And here’s why I’m even more excited about pineapple being a star ingredient in this cake: pineapple is such a healthy fruit and has been eaten for centuries for it’s health benefits.

According to the folks at Organic Facts, the health and medicinal benefits of pineapple include boosting the immune system, improves respiratory and oral health, speeds up wound healing, regulates blood pressure, aids in digestion, strengthen bones, reduces inflammation and helps in treating arthritis, cures coughs and colds, prevents cancer and aids in weight loss. Pineapples are a storehouse of several health benefits due to its wealth of nutrients, vitamins, and minerals, including potassium, copper, manganese, calcium, magnesium, vitamin C, beta-carotene, thiamin, vitamin B6, and folate, and bromelain, as well as soluble and insoluble fiber.

That’s some pretty powerful benefits for such a pretty and spiky tropical fruit.

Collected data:
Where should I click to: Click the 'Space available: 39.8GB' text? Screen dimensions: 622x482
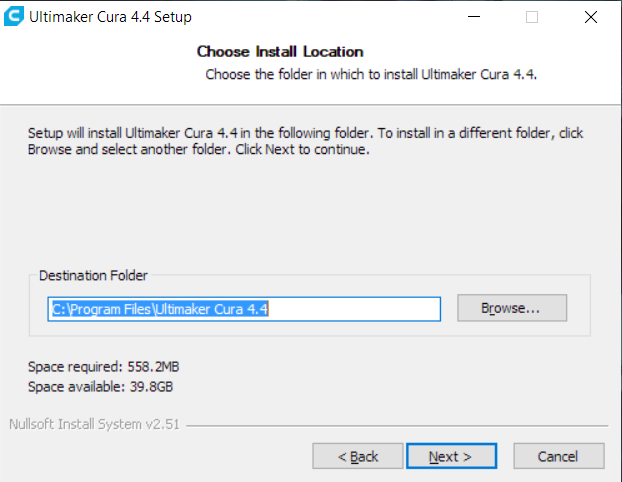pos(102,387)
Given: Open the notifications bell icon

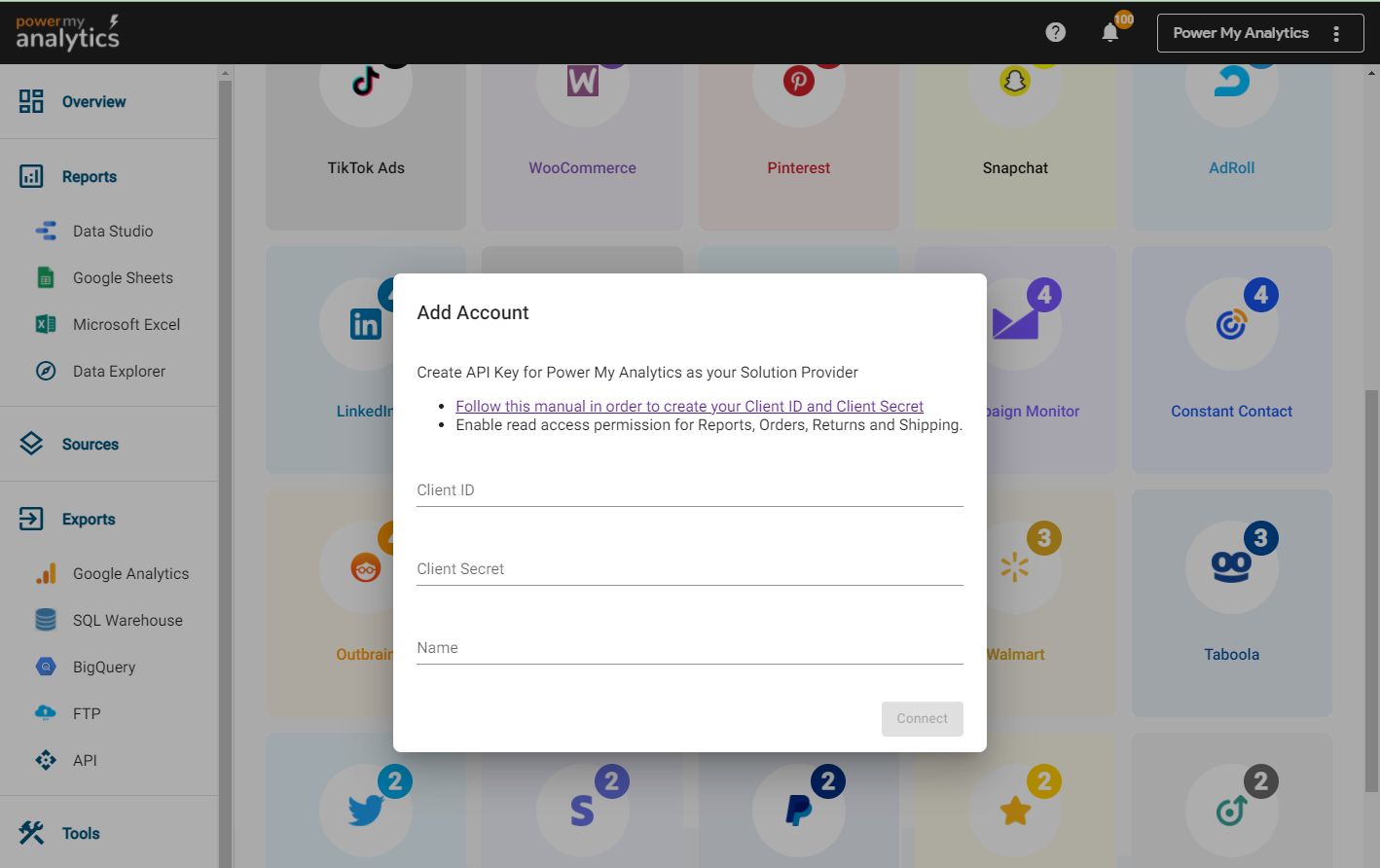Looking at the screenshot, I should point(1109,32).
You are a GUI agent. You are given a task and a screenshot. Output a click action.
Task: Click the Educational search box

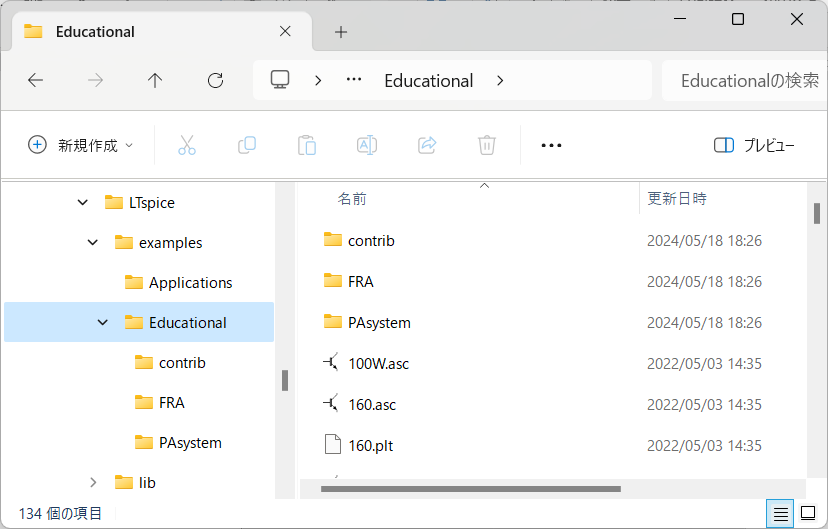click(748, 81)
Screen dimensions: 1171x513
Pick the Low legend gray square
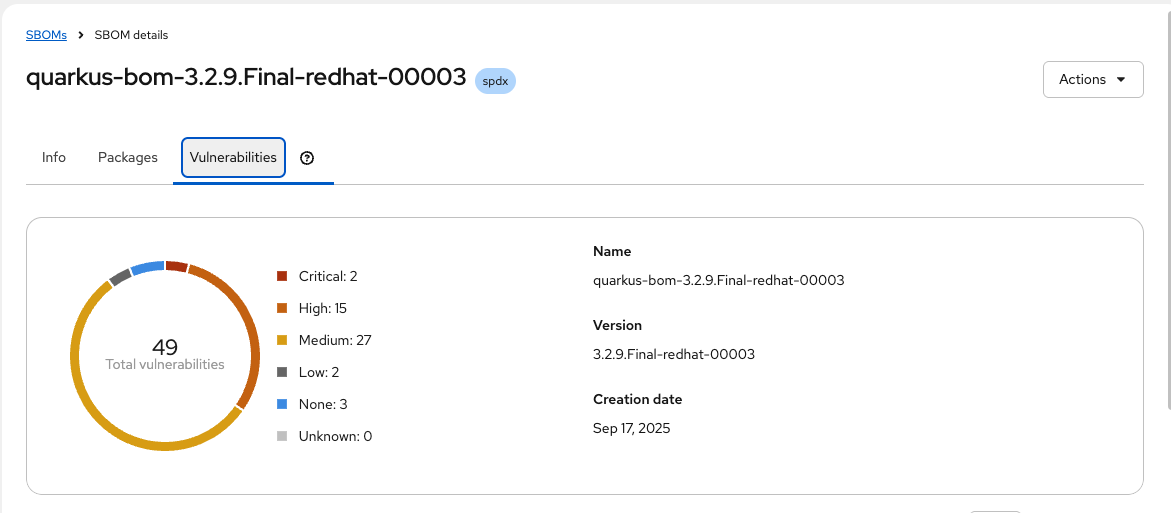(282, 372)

Work to complete: Pick up the pineapple passage after its final sentence and continue writing it. The collected data was drawn from a separate source and has no connection to the pineapple passage.

Output below:
Like I mentioned previously, you can’t taste the pineapple in this cake at all. The brand of crushed pineapple I used is the house brand form my local grocery store called Selection. The pineapple pieces are tiny tiny and can’t be detected. If you feel your crushed pineapples pieces are too big, give it a pulse or two in the food processor or with a hand blender. That way the pieces will disappear with the rest of the ingredients.


chocolatey and moist cake with pineapple as the secret ingredient

Baking chocolate powder: cacao powder or dutch processed

Another star ingredient in this recipe, is the cocoa powder. I chose to use cocoa powder mainly because I find it has a more intense flavour and gives the cake a nice chocolatey flavour. There is however, much debate regarding the health benefits of cacao powder used for cooking. Is cocoa powder better or is Dutch process better.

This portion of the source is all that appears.